▶ _Exercise_: All of the listing should be output exactly, apart from the pictures.

▶ _Data for review_:
Start of Block

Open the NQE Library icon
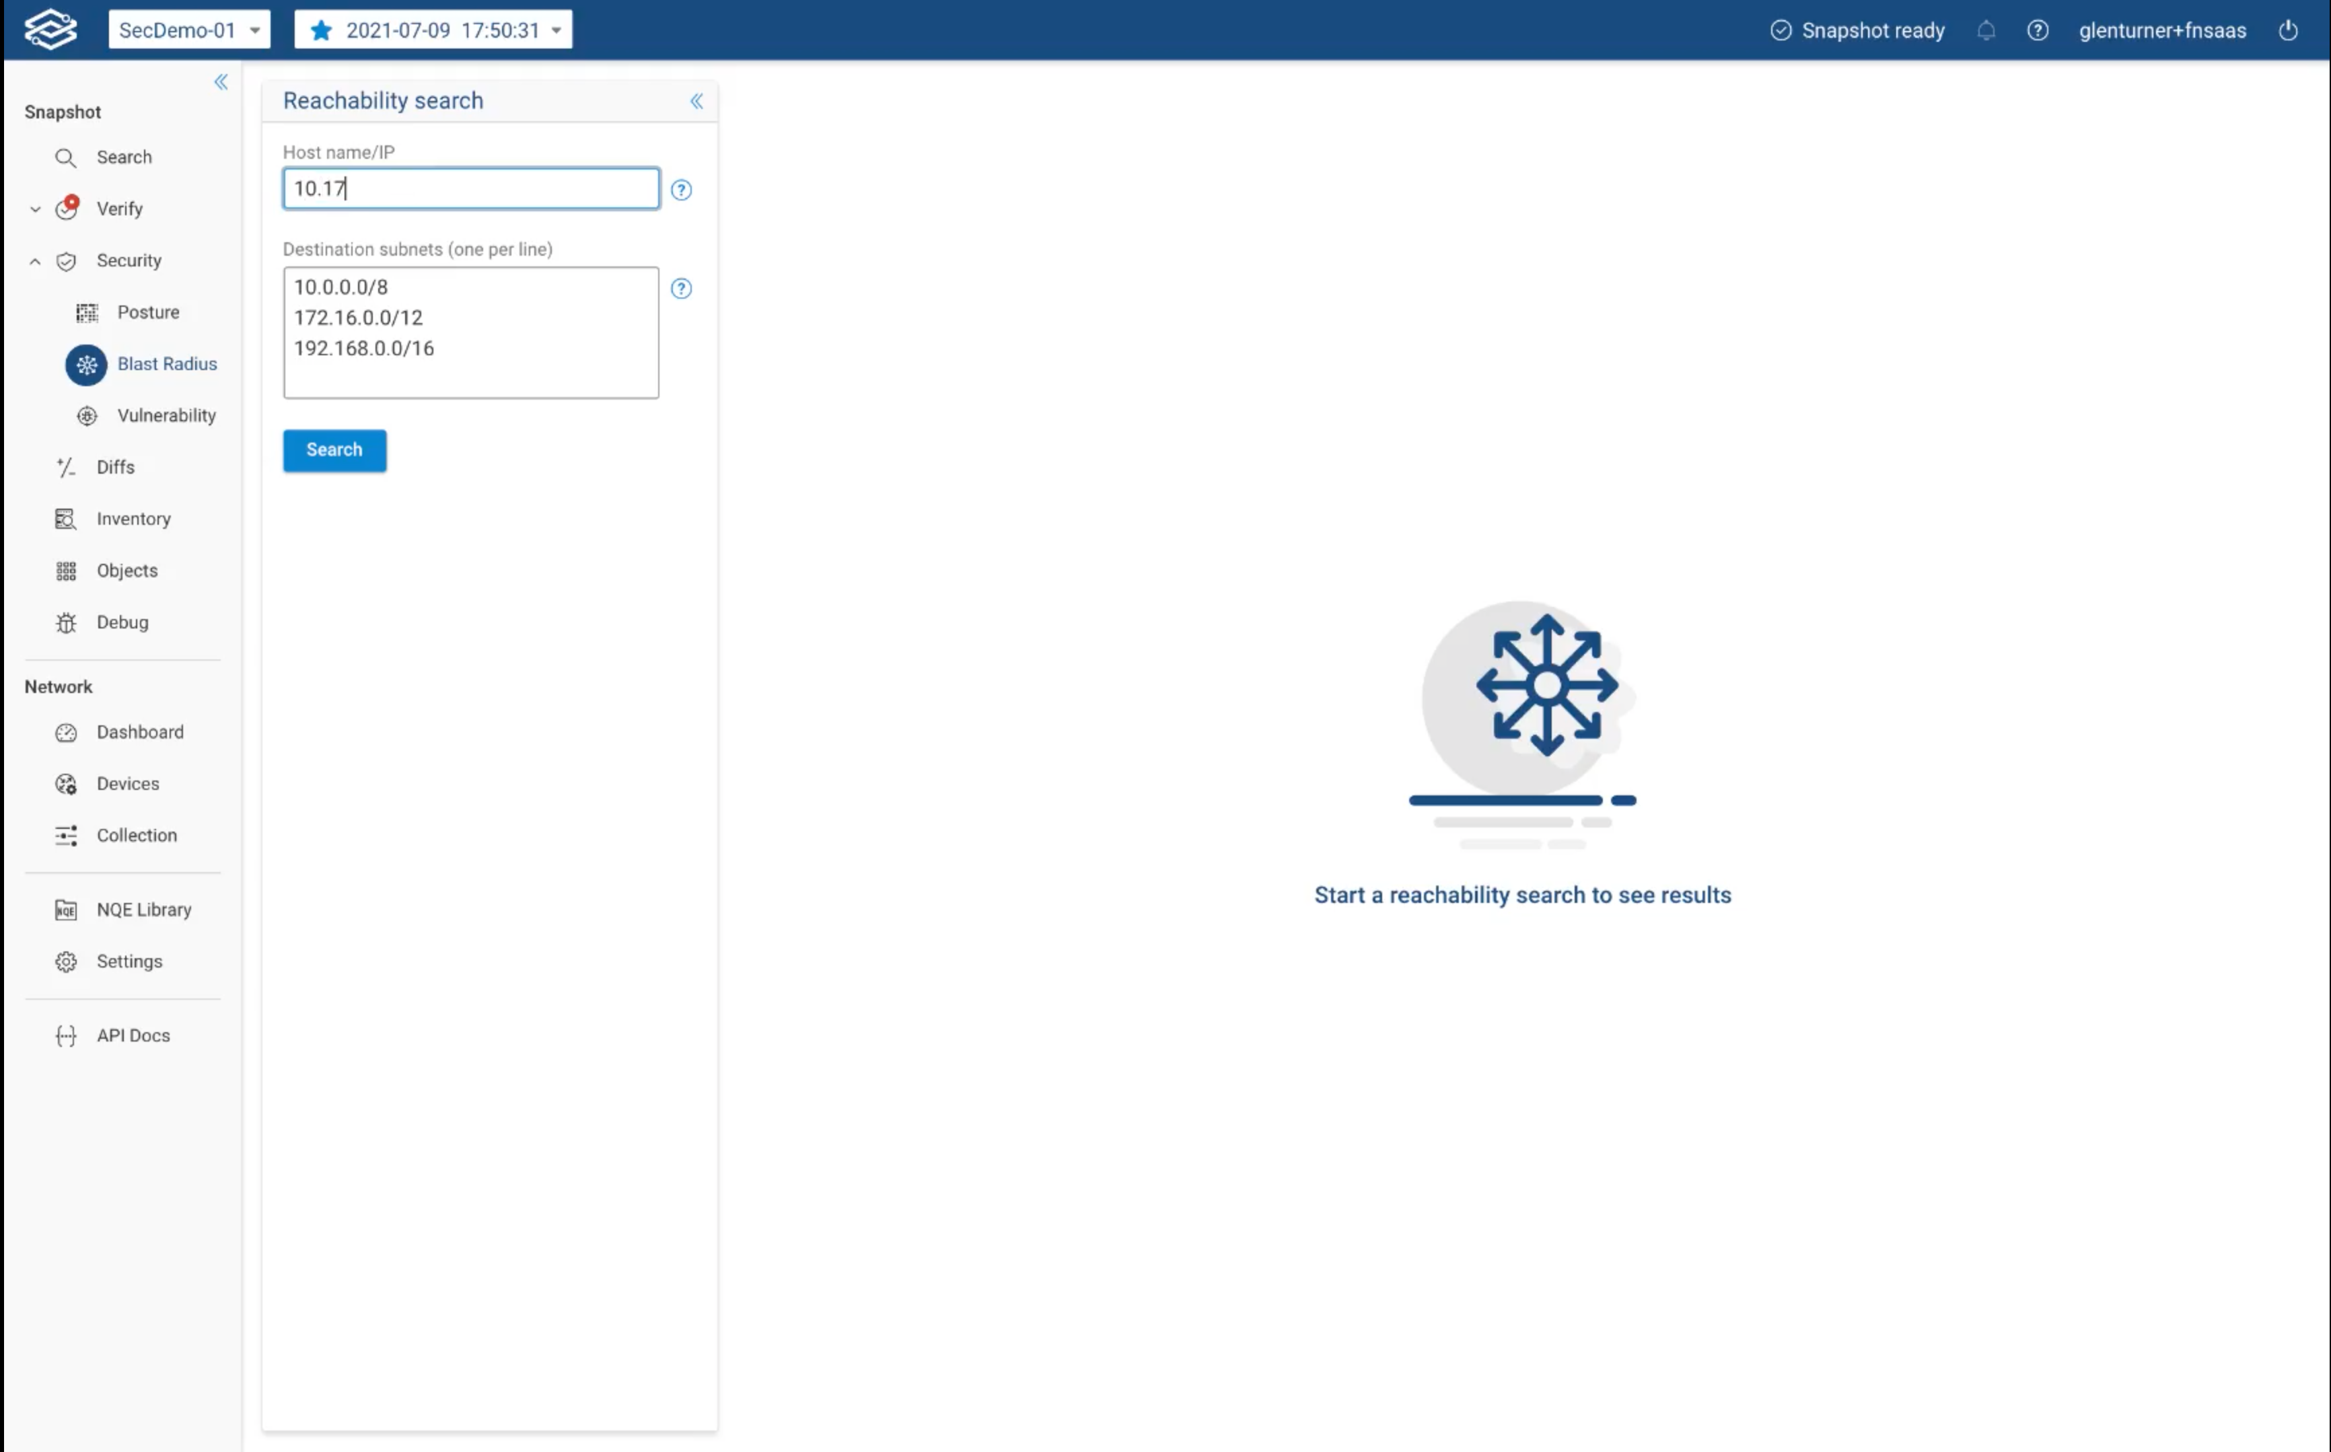 coord(65,910)
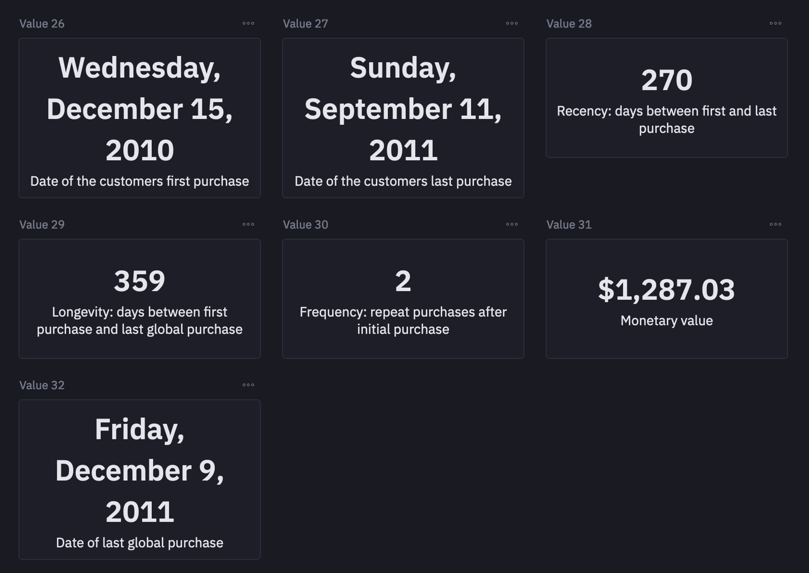Screen dimensions: 809x573
Task: Open the Value 31 more options menu
Action: tap(775, 224)
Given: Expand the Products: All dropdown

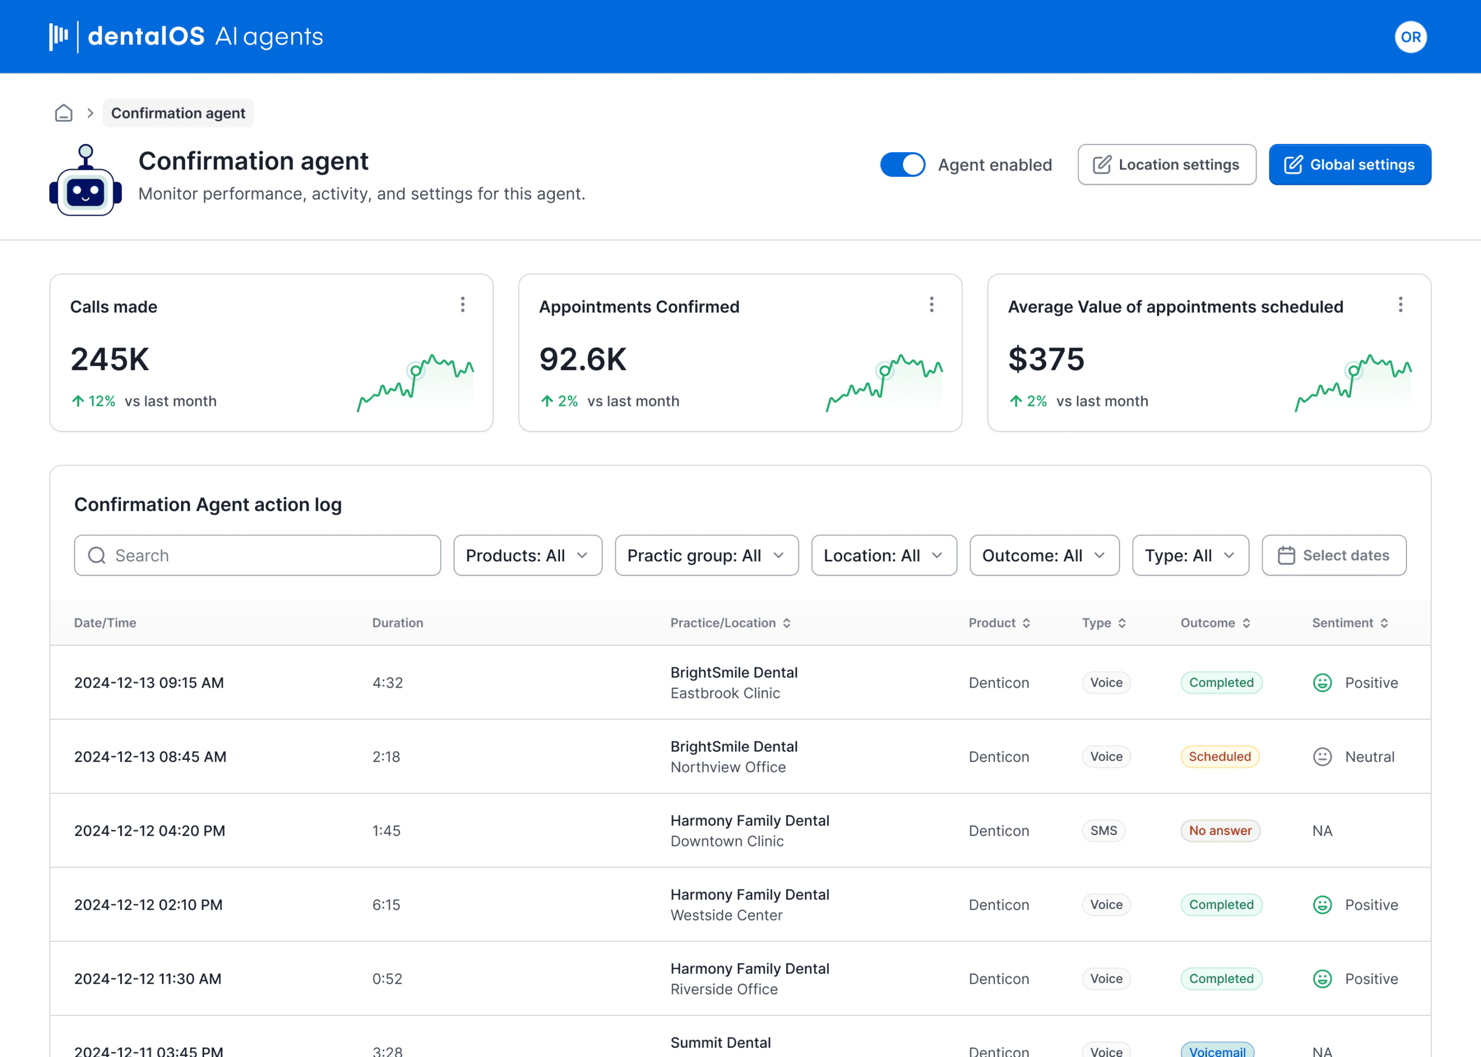Looking at the screenshot, I should click(527, 555).
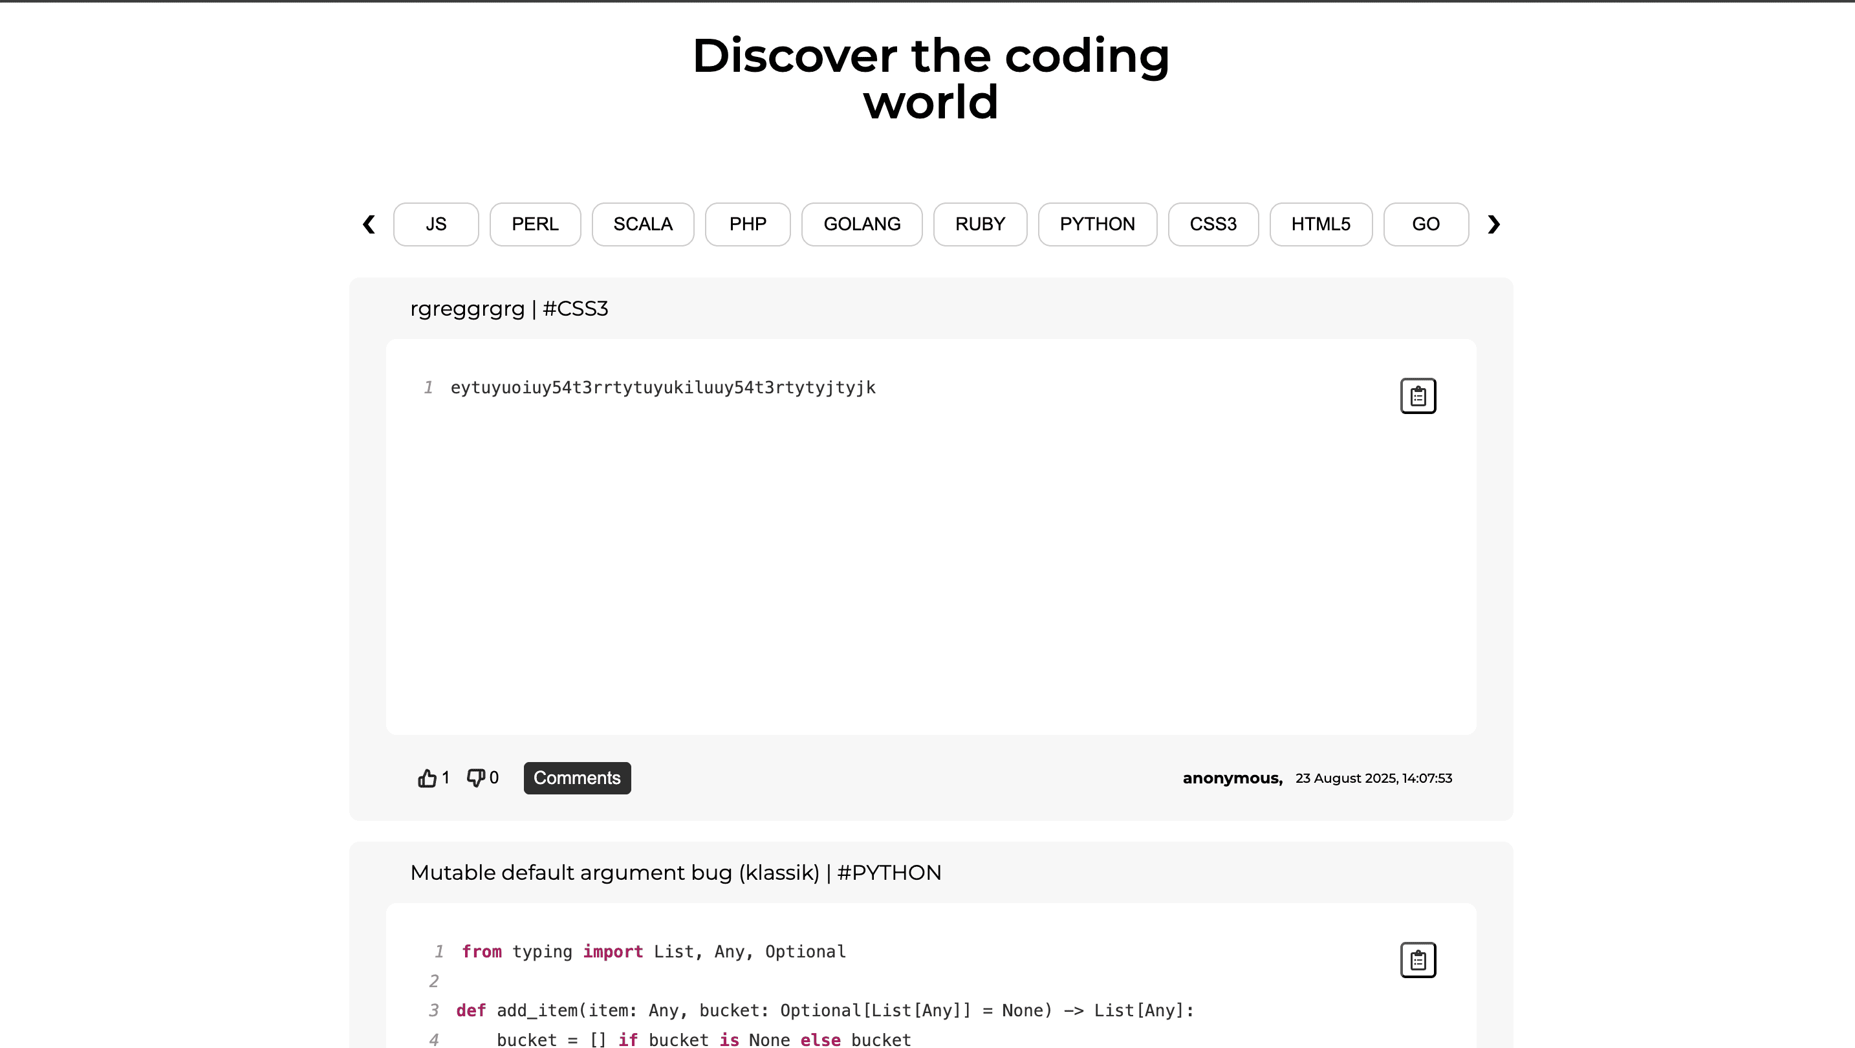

End of Block

▶ _Expected answer_:
Open the NQE Library icon
 coord(65,910)
Screen dimensions: 809x573
Task: Open the Value 31 more options menu
Action: tap(775, 224)
Given: Expand the Products: All dropdown

Looking at the screenshot, I should click(527, 555).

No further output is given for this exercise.